Wurmsache Dr. Travel

Monika macht eine Lehre zur Fachfrau Betreuung EFZ in einer Kindertagesstätte. Sie steht kurz vor dem Abschluss ihrer Ausbildung. In den Sommerferien reist sie mit ihren Eltern und Geschwistern nach Indonesien – der Startpunkt ist Bali. Von dort geht es weiter zu den Gili-Inseln und nach Lombok. Nach einer Woche voller Sonne und Meer fahren sie mit dem Schiff nach Komodo. Zwei Wochen später kehrt die Familie gesund und erholt nach Hause zurück.

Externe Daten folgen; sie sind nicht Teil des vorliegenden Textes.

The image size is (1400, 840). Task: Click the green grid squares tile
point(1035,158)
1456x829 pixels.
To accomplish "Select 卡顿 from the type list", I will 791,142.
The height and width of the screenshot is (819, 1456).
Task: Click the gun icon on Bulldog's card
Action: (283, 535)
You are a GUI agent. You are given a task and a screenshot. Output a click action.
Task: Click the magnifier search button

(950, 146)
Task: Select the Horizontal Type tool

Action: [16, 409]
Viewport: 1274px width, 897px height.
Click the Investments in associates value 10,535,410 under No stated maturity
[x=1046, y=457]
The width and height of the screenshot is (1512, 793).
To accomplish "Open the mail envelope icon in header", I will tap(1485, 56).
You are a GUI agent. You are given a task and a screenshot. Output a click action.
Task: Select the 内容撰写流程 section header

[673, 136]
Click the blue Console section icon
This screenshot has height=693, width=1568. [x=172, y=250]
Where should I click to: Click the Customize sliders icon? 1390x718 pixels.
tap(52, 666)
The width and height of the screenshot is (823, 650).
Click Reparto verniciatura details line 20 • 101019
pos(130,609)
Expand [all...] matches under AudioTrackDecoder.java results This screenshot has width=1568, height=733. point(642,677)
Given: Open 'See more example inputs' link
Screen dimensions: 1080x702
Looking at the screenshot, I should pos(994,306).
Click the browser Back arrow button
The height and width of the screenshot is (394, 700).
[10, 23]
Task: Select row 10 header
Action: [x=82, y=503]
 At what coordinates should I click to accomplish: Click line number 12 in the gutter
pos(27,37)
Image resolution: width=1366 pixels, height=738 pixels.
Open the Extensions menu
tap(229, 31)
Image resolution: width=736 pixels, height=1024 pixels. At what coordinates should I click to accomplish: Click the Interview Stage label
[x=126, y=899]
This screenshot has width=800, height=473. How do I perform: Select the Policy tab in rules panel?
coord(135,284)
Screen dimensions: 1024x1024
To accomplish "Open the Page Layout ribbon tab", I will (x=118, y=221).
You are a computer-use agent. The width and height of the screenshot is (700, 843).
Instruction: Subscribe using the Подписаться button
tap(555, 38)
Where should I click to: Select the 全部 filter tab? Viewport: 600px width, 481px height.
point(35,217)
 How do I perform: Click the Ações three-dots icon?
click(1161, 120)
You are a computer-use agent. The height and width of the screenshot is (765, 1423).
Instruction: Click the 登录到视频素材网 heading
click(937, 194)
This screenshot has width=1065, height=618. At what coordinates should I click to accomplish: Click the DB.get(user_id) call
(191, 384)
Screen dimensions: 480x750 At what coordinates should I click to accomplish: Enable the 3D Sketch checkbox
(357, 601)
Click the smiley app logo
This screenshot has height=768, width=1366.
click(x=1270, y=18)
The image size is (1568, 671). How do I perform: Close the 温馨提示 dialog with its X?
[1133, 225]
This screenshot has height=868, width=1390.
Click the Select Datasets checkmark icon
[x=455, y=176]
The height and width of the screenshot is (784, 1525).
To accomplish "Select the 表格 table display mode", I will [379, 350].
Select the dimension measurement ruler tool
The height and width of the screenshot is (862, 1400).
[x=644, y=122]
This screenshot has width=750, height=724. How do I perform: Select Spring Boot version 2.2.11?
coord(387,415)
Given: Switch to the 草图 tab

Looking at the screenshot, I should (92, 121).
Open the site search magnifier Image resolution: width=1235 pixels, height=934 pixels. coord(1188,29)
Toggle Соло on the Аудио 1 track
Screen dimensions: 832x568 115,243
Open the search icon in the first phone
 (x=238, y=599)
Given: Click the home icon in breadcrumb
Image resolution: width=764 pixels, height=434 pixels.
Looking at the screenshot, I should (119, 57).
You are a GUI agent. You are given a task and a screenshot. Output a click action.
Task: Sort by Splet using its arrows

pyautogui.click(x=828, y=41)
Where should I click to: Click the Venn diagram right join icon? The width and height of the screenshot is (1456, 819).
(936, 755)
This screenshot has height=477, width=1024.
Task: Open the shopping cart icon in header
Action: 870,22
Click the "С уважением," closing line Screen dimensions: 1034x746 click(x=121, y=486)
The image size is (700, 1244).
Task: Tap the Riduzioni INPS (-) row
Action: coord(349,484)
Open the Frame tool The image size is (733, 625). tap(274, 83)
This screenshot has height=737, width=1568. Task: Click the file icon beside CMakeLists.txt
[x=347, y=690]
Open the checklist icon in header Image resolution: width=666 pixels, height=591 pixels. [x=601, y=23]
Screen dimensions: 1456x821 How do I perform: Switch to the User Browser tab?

Einige Tage nach der Rückkehr fällt der Familie jedoch auf, dass Monika ungewöhnlich reizbar, nervös und unkonzentriert ist. Auf Nachfrage klagt Monika über starken Juckreiz im Analbereich. Gemeinsam mit ihrer Mutter sucht sie die Hausärztin auf. Diese verschreibt eine Salbe gegen den Juckreiz und empfiehlt zusätzlich eine jugendpsychiatrische Abklärung. Die Psychiaterin findet jedoch keine Auffälligkeiten. Sie erklärt, dass Monikas Beschwerden wohl mit dem Übergang ins Erwachsenenalter zusammenhängen, und beruhigt die junge Frau, dass sich alles bald legen werde. Da Monika und ihre Mutter den Verdacht haben, dass die Symptome vielleicht mit der Reise nach Indonesien zu tun haben könnten, kommen sie nach einiger Zeit zu mir in die Praxis. Ich führe einen sogenannten Klebestreifentest durch – eine einfache Methode, um einen Wurmbefall festzustellen. Dabei wird ein handelsüblicher Klebestreifen morgens, noch vor dem Duschen, kurz auf den Darmausgang gedrückt und anschliessend auf ein Glasplättchen geklebt. Dies geschieht an zwei aufeinanderfolgenden Tagen, um die Treffsicherheit des Tests zu erhöhen.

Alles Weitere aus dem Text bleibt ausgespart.